##### Excerpted records

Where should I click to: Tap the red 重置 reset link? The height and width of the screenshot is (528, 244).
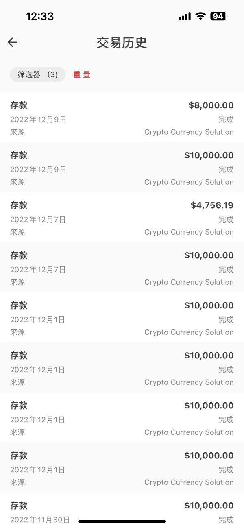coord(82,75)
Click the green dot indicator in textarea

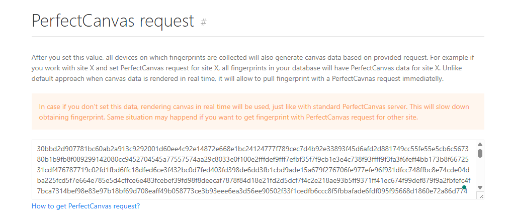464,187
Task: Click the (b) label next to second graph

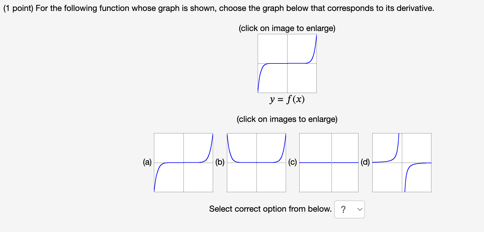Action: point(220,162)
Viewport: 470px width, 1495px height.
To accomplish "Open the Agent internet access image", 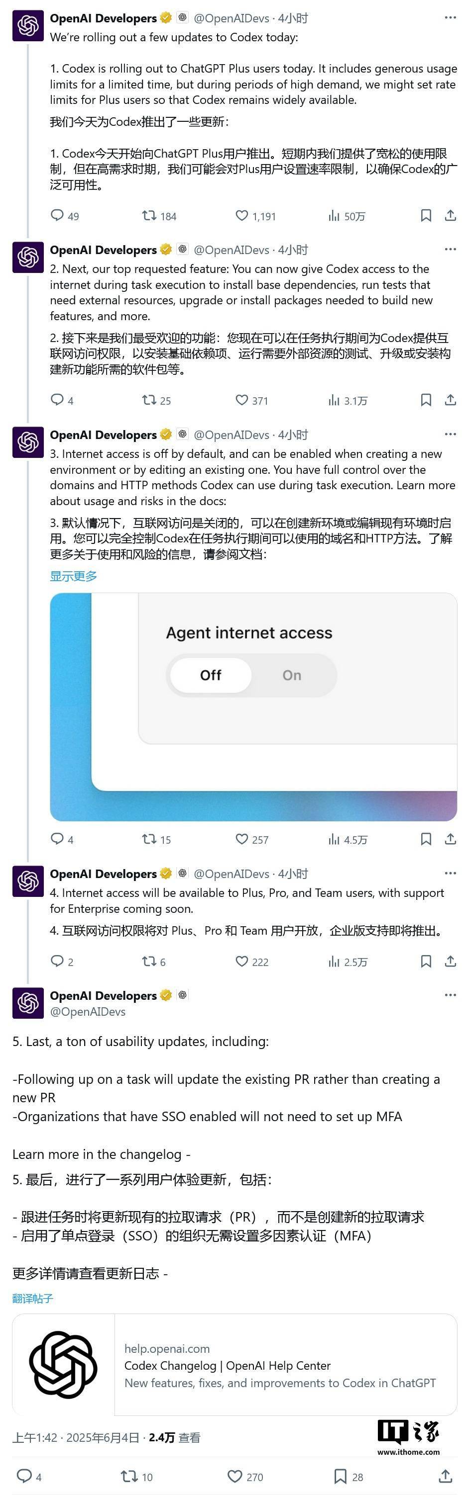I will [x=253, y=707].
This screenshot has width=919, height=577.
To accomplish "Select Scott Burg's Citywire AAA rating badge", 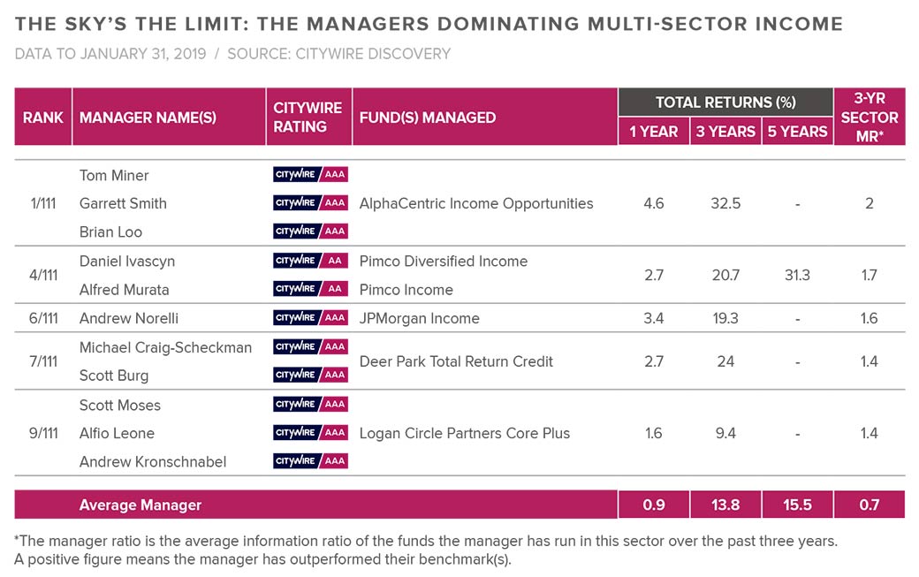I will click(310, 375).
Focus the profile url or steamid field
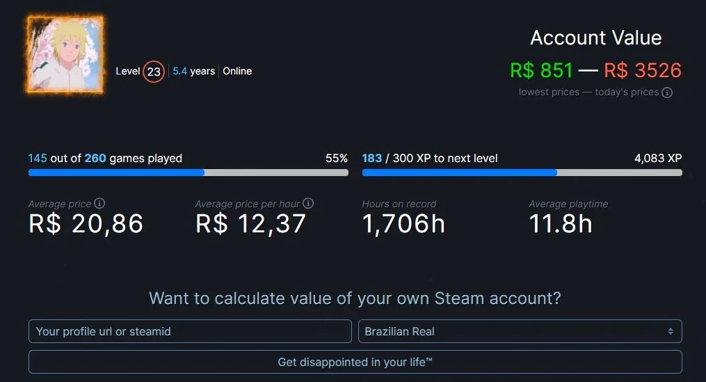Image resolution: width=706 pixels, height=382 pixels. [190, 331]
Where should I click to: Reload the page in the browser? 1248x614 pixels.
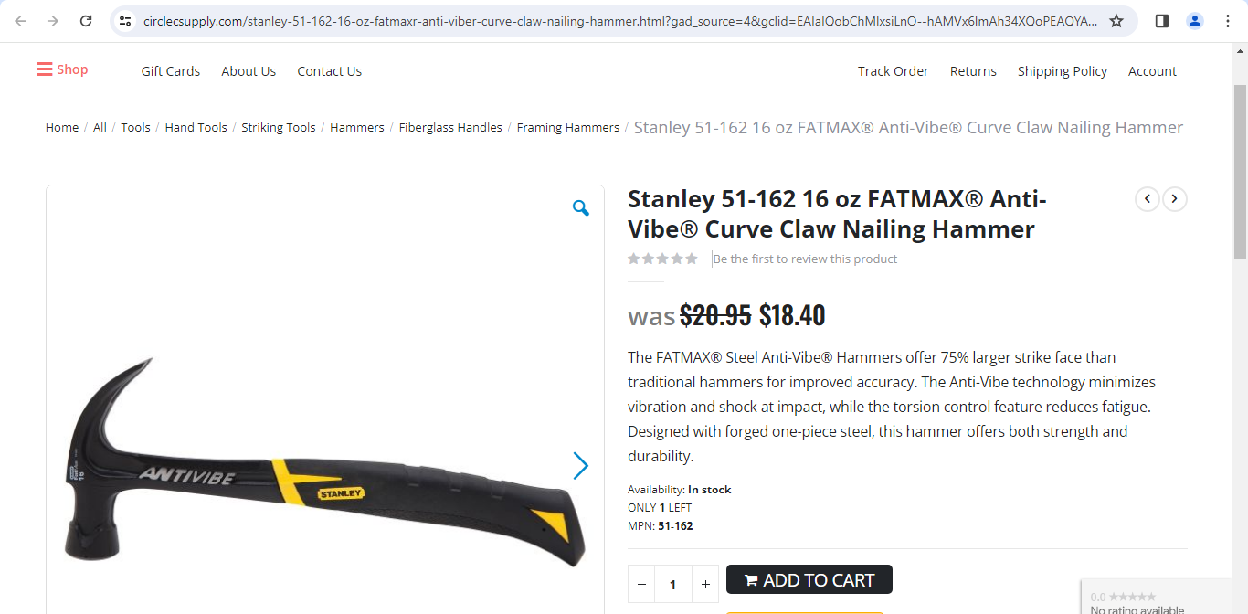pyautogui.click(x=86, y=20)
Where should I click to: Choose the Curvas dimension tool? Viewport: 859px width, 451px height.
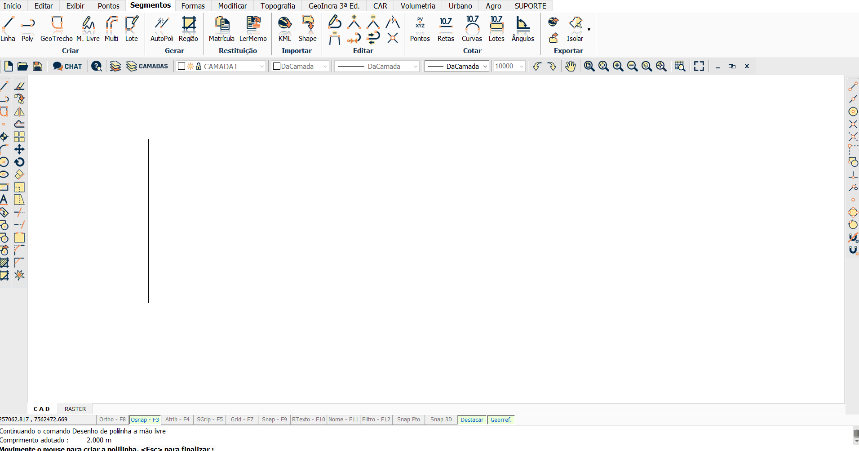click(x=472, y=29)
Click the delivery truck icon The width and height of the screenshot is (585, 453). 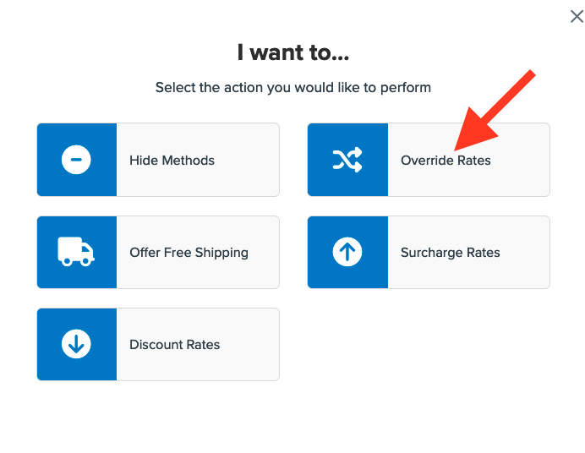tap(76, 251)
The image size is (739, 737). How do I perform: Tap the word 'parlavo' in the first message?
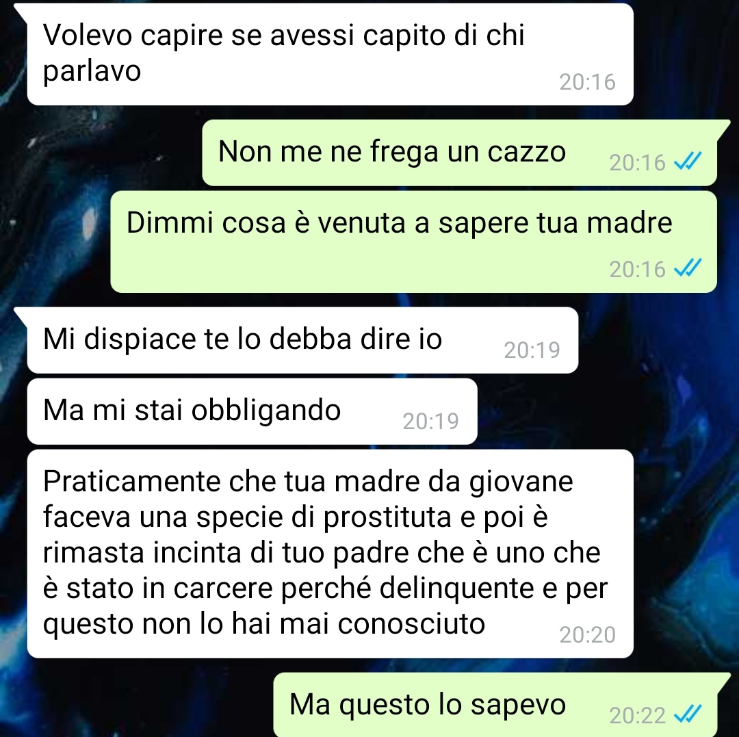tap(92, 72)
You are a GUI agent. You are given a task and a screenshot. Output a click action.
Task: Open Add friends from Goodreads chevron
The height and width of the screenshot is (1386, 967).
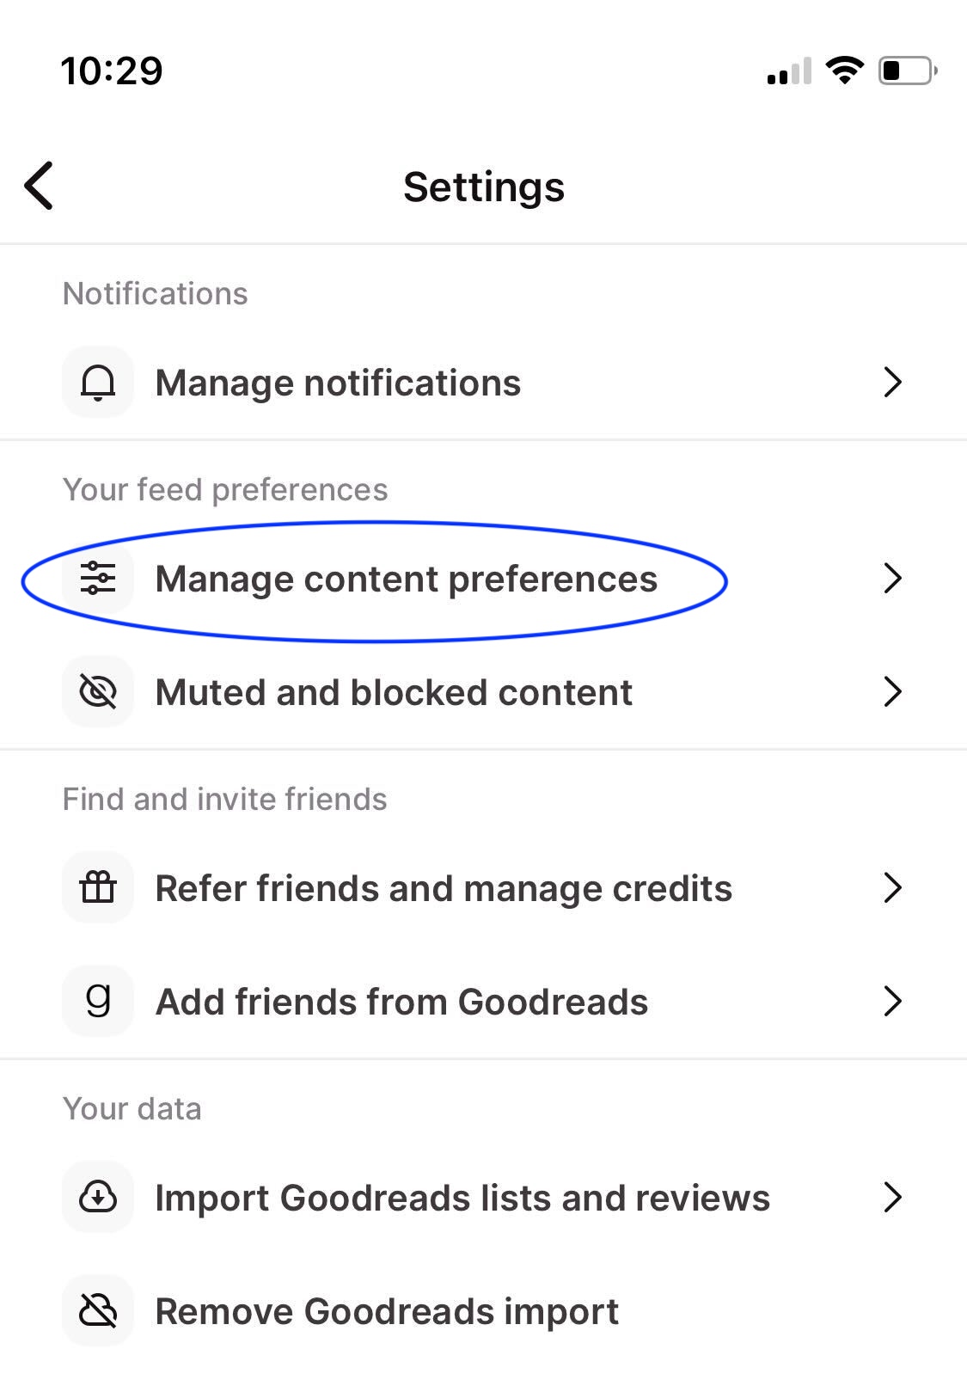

##########

Exercise details> Nothing but the lines from the one with "The image size" through the last line of the material above should appear in the answer, each copied exactly, with no pictures.

Answer below>
The image size is (739, 737). How do I perform: Tap the word 'parlavo' in the first message?
tap(92, 72)
You are a GUI agent. You are given a task and a screenshot. Output a click action.
Task: Open Add friends from Goodreads chevron
The height and width of the screenshot is (1386, 967).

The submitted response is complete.